En la antigüedad, Epicuro recomendaba atenerse a placeres cotidianos en lugar de la riqueza decadente, la buena mesa en lugar del lujo ostentoso. ¿Y por qué no aplicar esta filosofía al sexo? El hombre disfrutará tranquilamente de su amante gracias a la postura del epicúreo. Luego deberá agradecérselo.
En esta postura, casi puede uno imaginarse a un hombre con un vaso de vino en la mano, un puro en la otra, sentado cómodamente. Pero hay cosas más placenteras que desviarán su atención: su amante. Ella, juguetona y activa, pone la mecánica en marcha y se dedica en cuerpo y alma al placer de ambos.
Apoyando un brazo en la almohada, el hombre se sienta con las piernas abiertas. Ella se pone a gatas, dando la espalda.

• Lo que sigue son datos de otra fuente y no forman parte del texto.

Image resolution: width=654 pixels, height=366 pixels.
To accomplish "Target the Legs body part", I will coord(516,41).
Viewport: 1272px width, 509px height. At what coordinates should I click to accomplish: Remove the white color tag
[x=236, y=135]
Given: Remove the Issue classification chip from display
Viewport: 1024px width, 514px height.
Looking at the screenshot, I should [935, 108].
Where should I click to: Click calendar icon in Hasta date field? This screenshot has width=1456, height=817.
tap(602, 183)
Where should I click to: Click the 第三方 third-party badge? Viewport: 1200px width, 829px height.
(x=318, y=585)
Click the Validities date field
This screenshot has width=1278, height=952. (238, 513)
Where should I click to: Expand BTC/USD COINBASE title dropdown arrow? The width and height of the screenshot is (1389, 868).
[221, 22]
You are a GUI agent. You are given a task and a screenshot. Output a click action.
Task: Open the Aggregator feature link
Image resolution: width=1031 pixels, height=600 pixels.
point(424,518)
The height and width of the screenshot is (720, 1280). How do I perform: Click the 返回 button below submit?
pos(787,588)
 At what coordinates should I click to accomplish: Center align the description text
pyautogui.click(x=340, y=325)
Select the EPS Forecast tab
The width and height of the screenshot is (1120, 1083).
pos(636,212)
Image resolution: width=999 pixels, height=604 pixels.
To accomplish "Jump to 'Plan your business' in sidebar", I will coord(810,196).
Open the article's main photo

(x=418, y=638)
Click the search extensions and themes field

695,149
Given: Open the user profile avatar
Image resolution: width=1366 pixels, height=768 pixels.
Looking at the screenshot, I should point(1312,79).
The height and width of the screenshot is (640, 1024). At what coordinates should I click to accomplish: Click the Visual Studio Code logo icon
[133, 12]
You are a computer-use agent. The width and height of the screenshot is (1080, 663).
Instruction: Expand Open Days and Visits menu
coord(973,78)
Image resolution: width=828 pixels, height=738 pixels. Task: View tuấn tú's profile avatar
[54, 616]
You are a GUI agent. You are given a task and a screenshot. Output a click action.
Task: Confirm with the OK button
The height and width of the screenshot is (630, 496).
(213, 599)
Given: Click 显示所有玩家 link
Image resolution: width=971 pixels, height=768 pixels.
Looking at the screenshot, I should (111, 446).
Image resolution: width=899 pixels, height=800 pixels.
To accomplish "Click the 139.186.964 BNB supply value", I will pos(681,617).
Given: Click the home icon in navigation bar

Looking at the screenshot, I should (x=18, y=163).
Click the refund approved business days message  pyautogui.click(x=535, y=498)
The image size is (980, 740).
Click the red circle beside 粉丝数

En esta postura, inicia lentamente la penetración para dejar al epicúreo el deleite de contemplar su “Venus Calipigia”.
Así el hombre aprecia y la mujer actúa. Pero él no se limita a mirar, también piensa en las mejores maneras de estimularla. Elige una parte u otra del cuerpo a acariciar. Su mano libre puede recorrer toda la distancia entre los pechos y las nalgas. Incluso puede acercarse a la zona anal y ella, sensualmente inclinada, tiene toda la libertad para elegir la cadencia y la profundidad del coito.
Por desgracia, la mujer no se podrá aprovechar de la posición del epicúreo para estimular su punto G y su clítoris. Tendrá que tocarse durante la penetración o elevar un poco sus caderas para dejarse hacer por el hombre. Al fin, el epicúreo saldrá de su trance para participar en el placer de su mujer e incrementar sus caricias sexuales.
Esta posición es difícil de practicar sobre un colchón demasiado blando. Se recomienda algo más espartano como el suelo, se adapta mejor al epicúreo, que prefiere los placeres simples de la vida. En dichas condiciones, el epicúreo se convierte en un auténtico hedonista, gozando de esta perezosa posición.